Etwa jede vierte Frau, die in Deutschland lebt, ist mindestens einmal Opfer körperlicher oder sexueller Gewalt durch ihren aktuellen oder früheren Partner geworden. Gewalt gegen Frauen in unterschiedlichen Formen findet alltäglich und mitten unter uns statt. Opfer von Gewalt gegen Frauen sind immer auch die Kinder, denn sie erleiden häufig selbst Gewalt oder beobachten sie.
Anlässlich des Internationalen Tages zur Beseitigung von Gewalt gegen Frauen am 25. November startete das Hilfetelefon eine bundesweite Mitmachaktion. Unter dem Motto „Wir brechen das Schweigen" sollen so viele Menschen wie möglich dazu bewegt werden, sich solidarisch mit von Gewalt betroffenen Frauen zu zeigen.
Das ließen sich einige Mitarbeitende der Verwaltung der Stadt Burgwedel nicht zweimal sagen und trafen sich zu einer Fotoaktion im Rathaus. „Wir wollen Frauen Mut machen, das Schweigen zu brechen und sich zu trauen, Hilfe in Anspruch zu nehmen“, heißt es aus dem Rathaus.

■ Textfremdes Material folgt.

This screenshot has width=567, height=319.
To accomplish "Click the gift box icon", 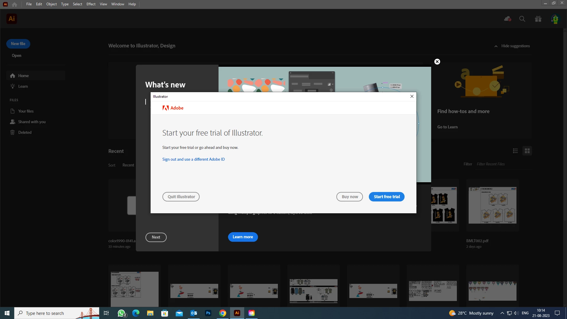I will tap(538, 19).
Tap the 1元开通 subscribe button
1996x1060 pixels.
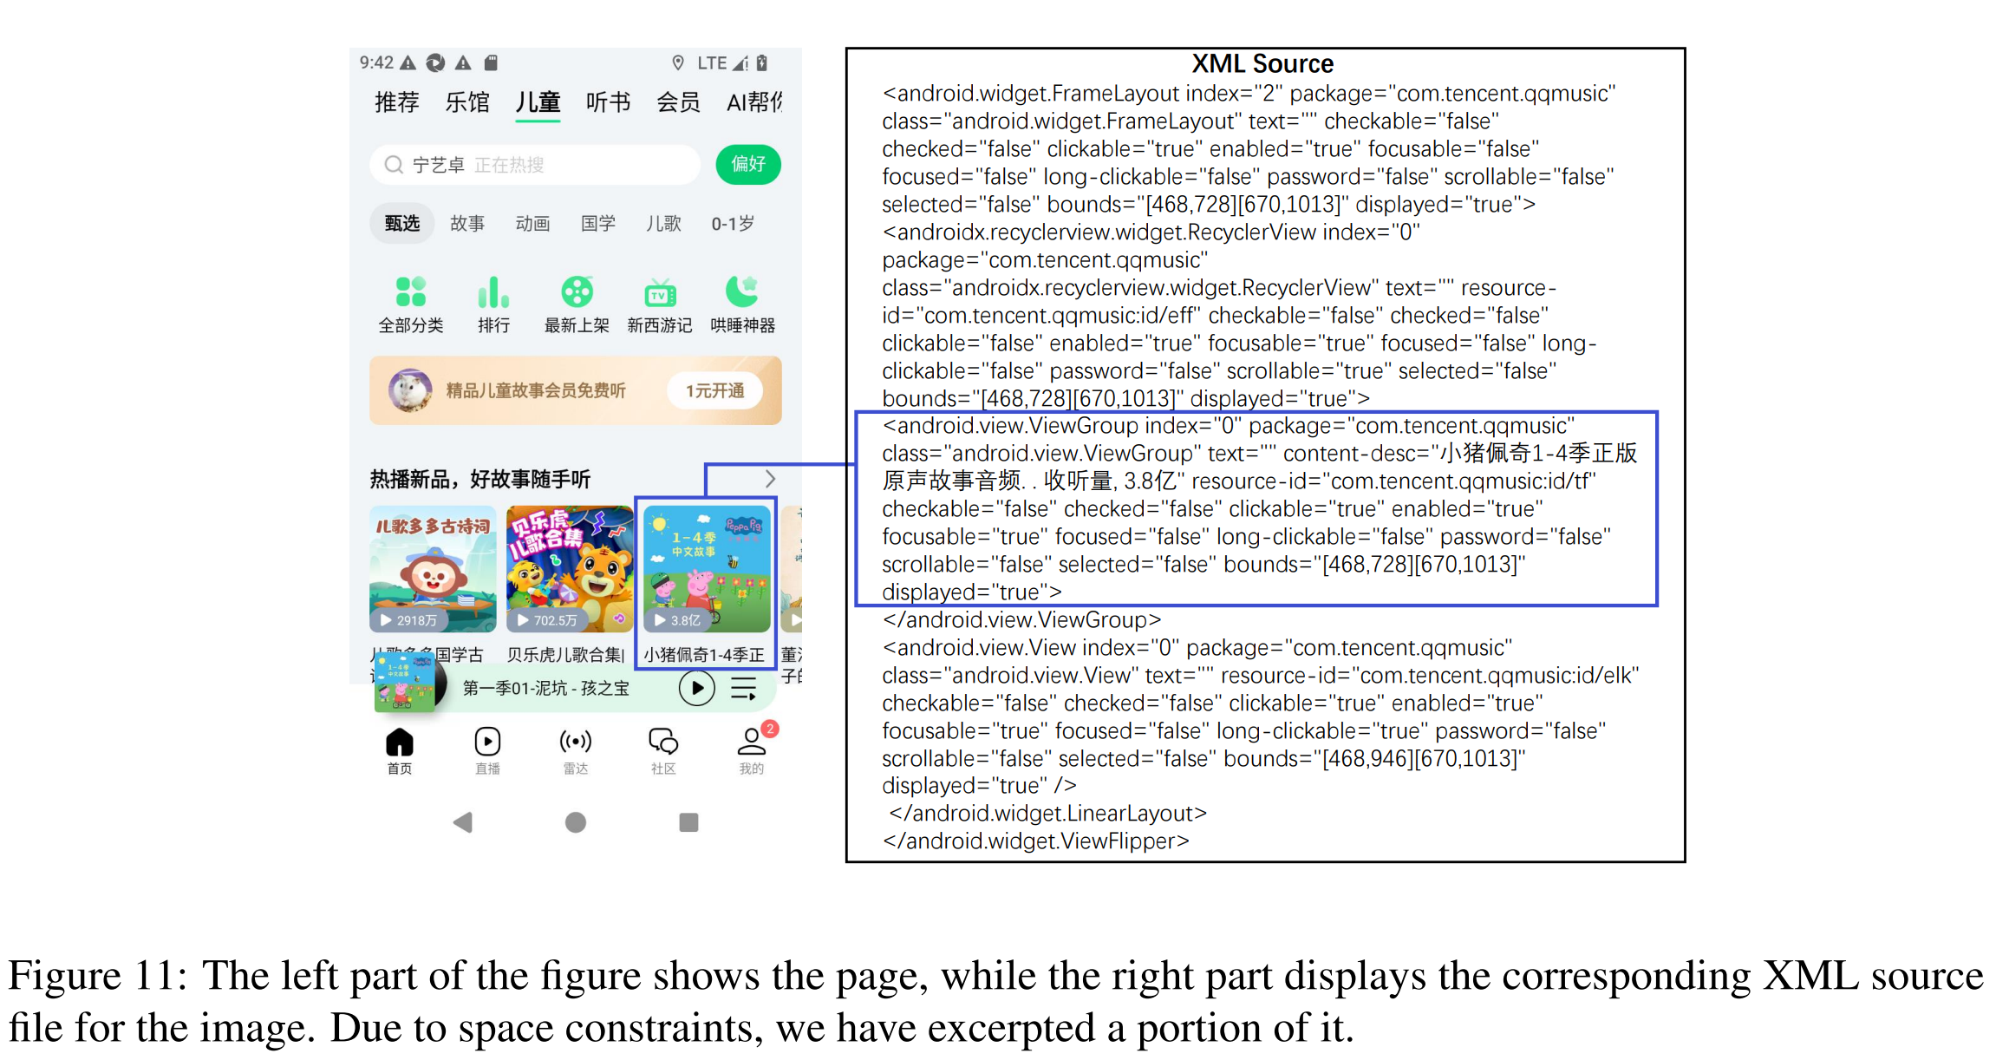(x=715, y=390)
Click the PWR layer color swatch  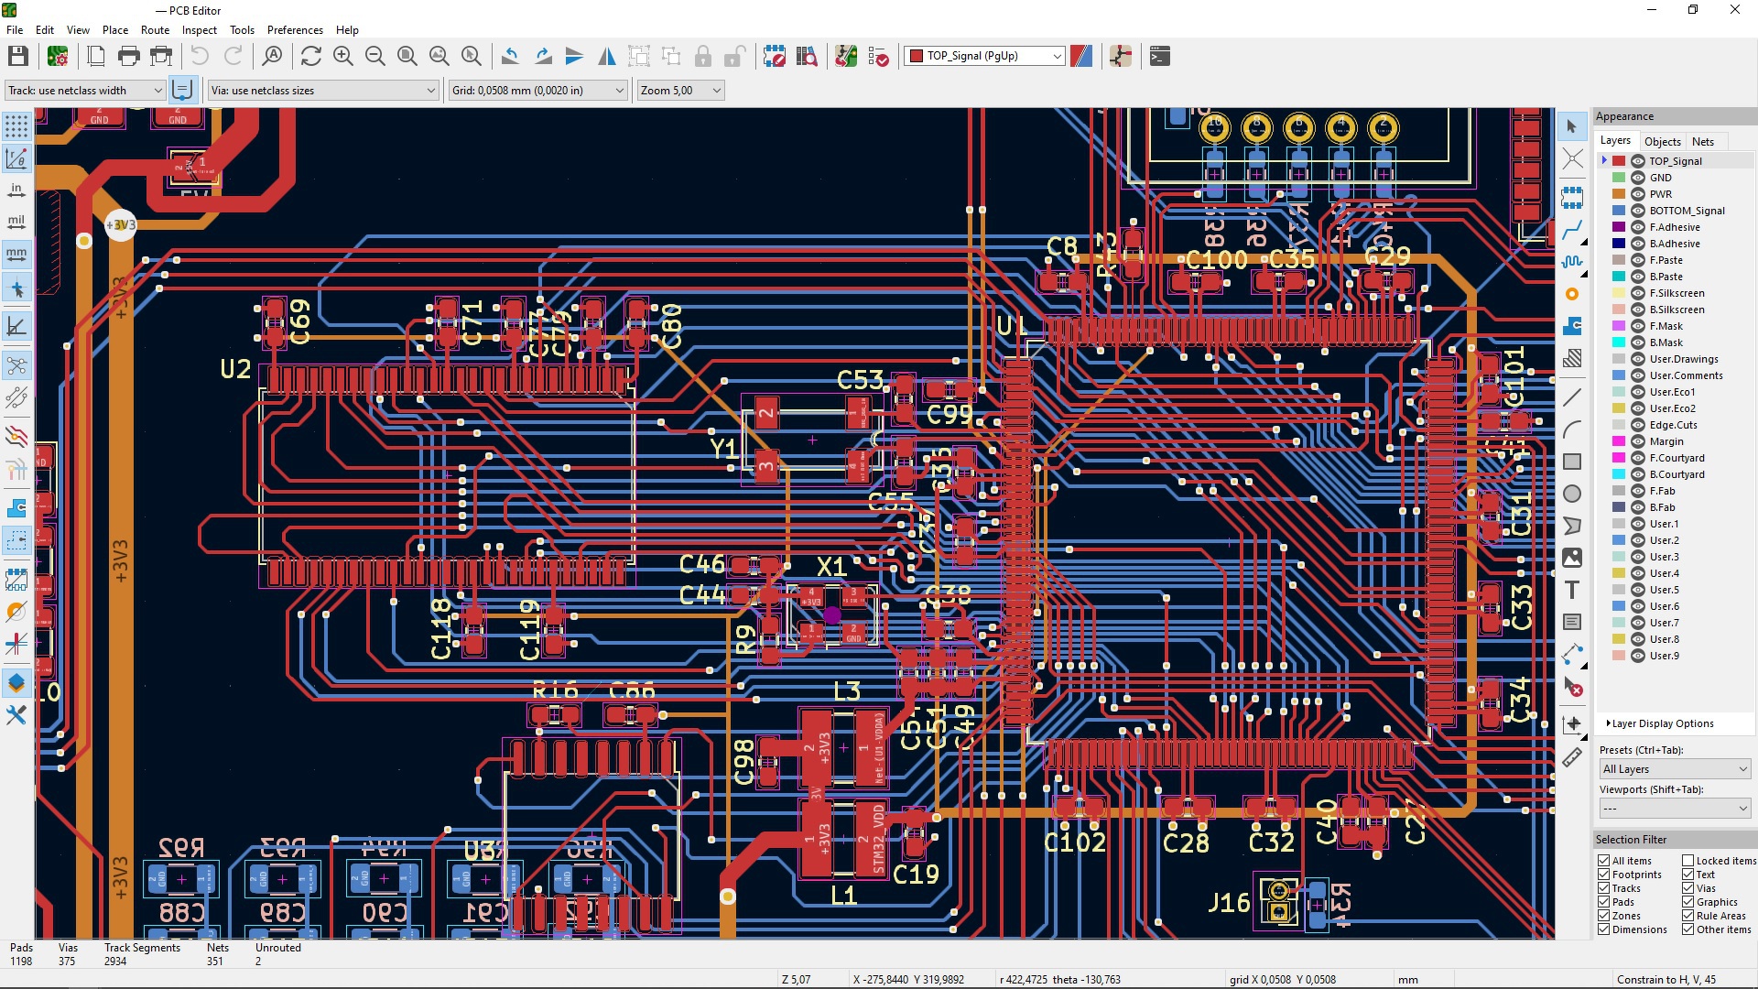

Das Hilfetelefon Gewalt gegen Frauen bietet Betroffenen die Möglichkeit, sich zu jeder Zeit anonym, kompetent, sicher in verschiedenen Sprachen und barrierefrei beraten zu lassen. Es ist 365 Tage im Jahr, rund um die Uhr kostenfrei unter 08000 - 116 016 erreichbar. Die Mitarbeiterinnen stehen hilfesuchenden Frauen vertraulich zur Seite und leiten sie bei Bedarf an die passenden Unterstützungsangebote vor Ort weiter. Das Angebot ist auch für Familienangehörige, Freundinnen und Freunde sowie für Fachkräfte offen.